Fixing OS X Yosemite Wi-Fi issues

“You may have seen or heard the growing disquiet about Yosemite and Wi-Fi. Like me, you may even be affected,” Paul Ducklin reports for Naked Security. “No-one seems to know what’s wrong, and without a scientific explanation it’s hard to know where to lay the blame.”

“Yosemite itself could have introduced a bug; or your hardware might be affected by a reliability problem that simply didn’t show up before; or some third-party software might be revealing a latent flaw,” Ducklin reports. “The symptoms are varied, but the most commonly reported problem is pretty much what I’ve experienced since first rebooting into OS X 10.10 and going online wirelessly. Your network works fine for a while, typically between about 30 seconds and five minutes, and then fairly abruptly begins to suffer almost total traffic loss. The network shows up as active, and low-level packets such as PINGs can be sent and received as normal. But traffic such as UDP and TCP just doesn’t get through. So you can’t use DNS.”

“We’re not going to blame Yosemite yet, but we are turning to the Naked Security community for fixes, workarounds or even bodges,” Ducklin reports. “What’s your bodge?”

Read more in the full article here.

MacDailyNews Take: This is not a new issue. It also happened with OS X Mavericks. We had this problem on one of our Macs running OS X Yosemite and fixed it the way we always have, by resetting the SMC (System Management Controller).

We don’t know precisely why this works, only that it has worked for us in multiple cases of wonky Wi-Fi with iMacs and MacBook Airs running OS X Mavericks and OS X Yosemite.

Resetting the System Management Controller (SMC)

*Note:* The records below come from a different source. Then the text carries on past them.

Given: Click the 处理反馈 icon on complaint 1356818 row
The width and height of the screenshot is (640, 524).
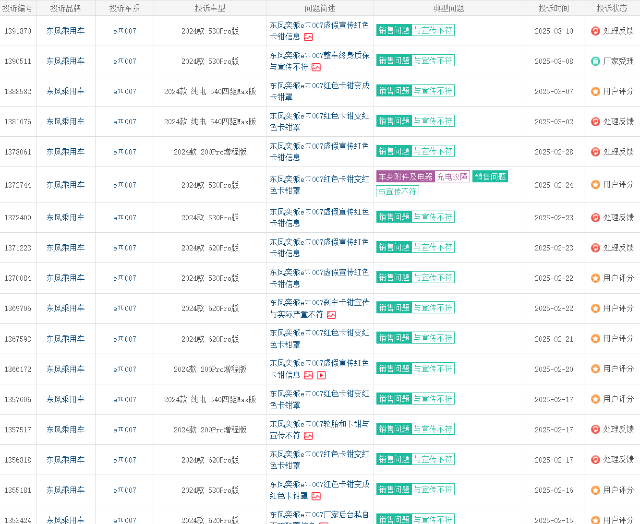Looking at the screenshot, I should point(595,459).
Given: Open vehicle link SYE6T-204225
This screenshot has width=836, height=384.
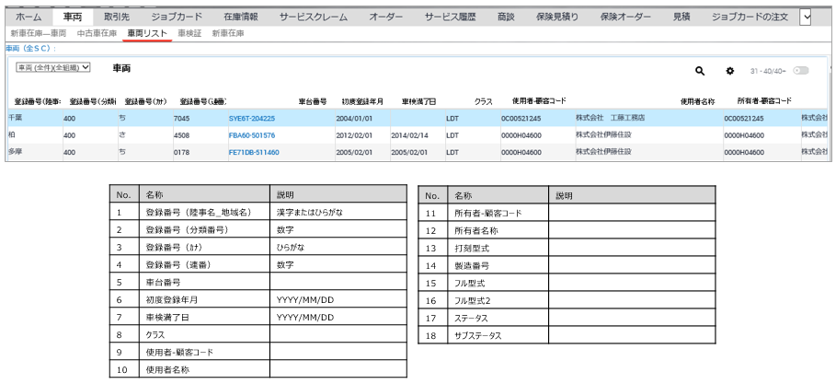Looking at the screenshot, I should pyautogui.click(x=251, y=118).
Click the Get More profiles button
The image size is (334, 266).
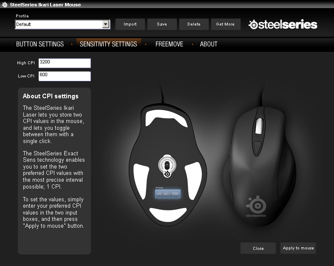point(225,24)
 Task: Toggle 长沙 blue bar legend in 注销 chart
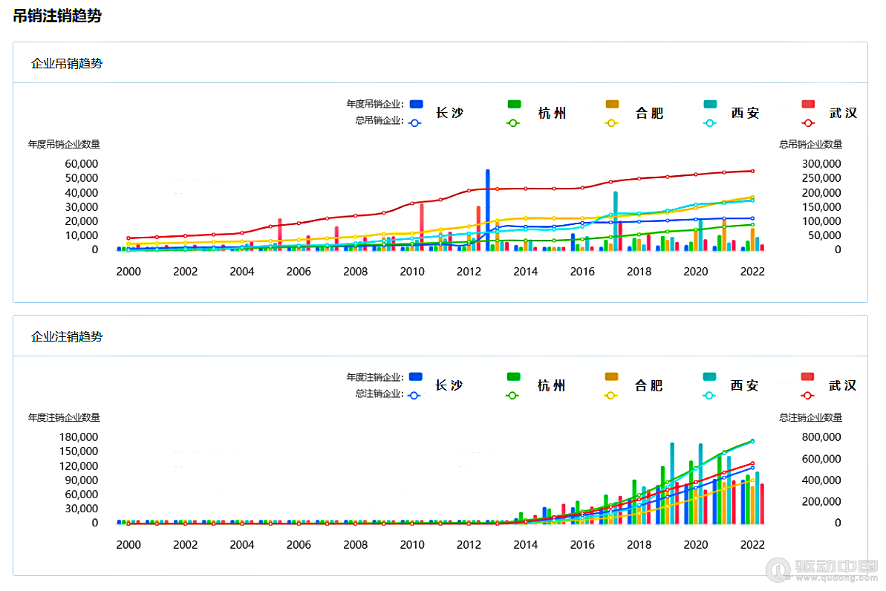tap(417, 377)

Resetting the SMC on portables with built-in batteries:
1. Shut down the computer.
2. Plug in the MagSafe power adapter to a power source, connecting it to the Mac if its not already connected.
3. On the built-in keyboard, press the (left side) Shift-Control-Option keys and the power button at the same time.
4. Release all the keys and the power button at the same time.
5. Press the power button to turn on the computer.

Resetting the SMC on Mac portables with a battery you can remove:
1. Shut down the computer.
2. Disconnect the MagSafe power adapter from the computer, if it’s connected.
3. Remove the battery.
4. Press and hold the power button for 5 seconds.
5. Release the power button.
6. Reconnect the battery and MagSafe power adapter.
7. Press the power button to turn on the computer.

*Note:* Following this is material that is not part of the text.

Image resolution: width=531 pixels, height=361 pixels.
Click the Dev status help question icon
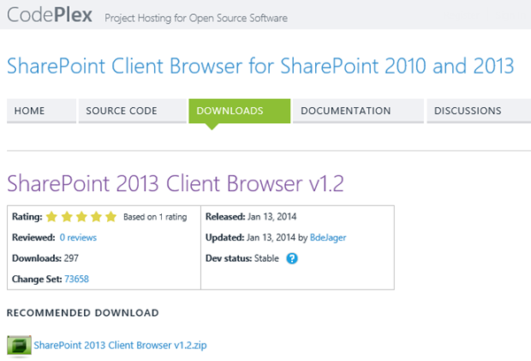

Resetting the SMC for Mac Pro, Intel-based iMac, Intel-based Mac mini, or Intel-based Xserve:
1. Shut down the computer.
2. Unplug the computer’s power cord.
3. Wait fifteen seconds.
4. Attach the computer’s power cord.
5. Wait five seconds, then press the power button to turn on the computer.

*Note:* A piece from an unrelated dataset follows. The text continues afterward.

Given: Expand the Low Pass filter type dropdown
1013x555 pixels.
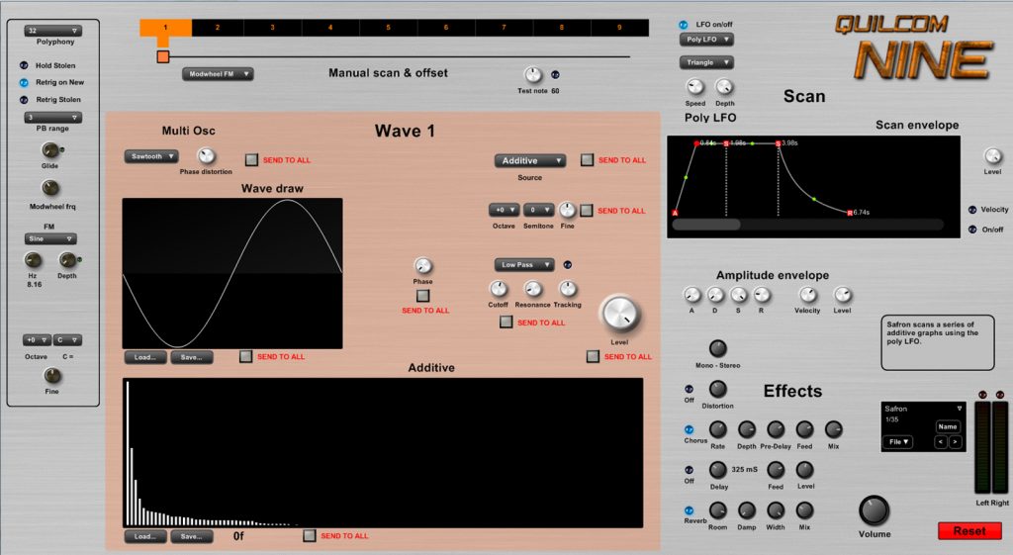Looking at the screenshot, I should coord(524,264).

Note: Resetting the SMC does not reset, or otherwise change, the contents of PRAM, which is also known as NVRAM on Intel-based Macs.

[Thanks to MacDailyNews Reader “Ritt Padd” for the heads up.]


    1. Resetting the SMC alone worked for us. No PRAM reset was required.

      Resetting PRAM can change some system settings and preferences. If you reset your PRAM, you’ll have to use System Preferences to restore your settings (designated startup disk, display resolution, speaker volume, etc.).

    1. I wonder what would happen if I tried.

      Maybe all my extensions (in Firefox) would conflict and I’d end up having to turn half of them off, then half of the half and half of that half, until there’s none left and it doesn’t work, anyway.

      Speaking of voodoo, does Apple sell a SCSI-to-lightning adapter?

  1. I’ve been using Yosemite since beta and know for a fact that the OS is not the cause of this issue. Also resetting your locations in the network control panel by adding a new one can also fix weird connectivity issues. Once you have set your new location and tested that it works typically you can then switch back to the previous one which is usually automatic and then that one will reset and typically work for you again.

      1. Same issue with my MBPro 13″ mid 2012, still dropping wifi after the SMC reset. Also tried erasing the wifi in prefered networks and connecting again, it doesn’t work for me.

  2. My problem is Safari just suddenly stops loading any pages with Yosemite. It does come back after a few minutes. I thought it was Verizon FIOS.
    Thanks MDN for the info. I’ll try MDN’s fix. And yes Jim, I also turned Bluetooth on when I installed Yosemite.

  3. I’m having no problems with Yosemite. If anything, WiFi connectivity seems faster and less funky. Little Snitch is showing a lot fewer background packets going back and forth. This may be because I’m not yet back to my usual 50-ish Safari tabs open.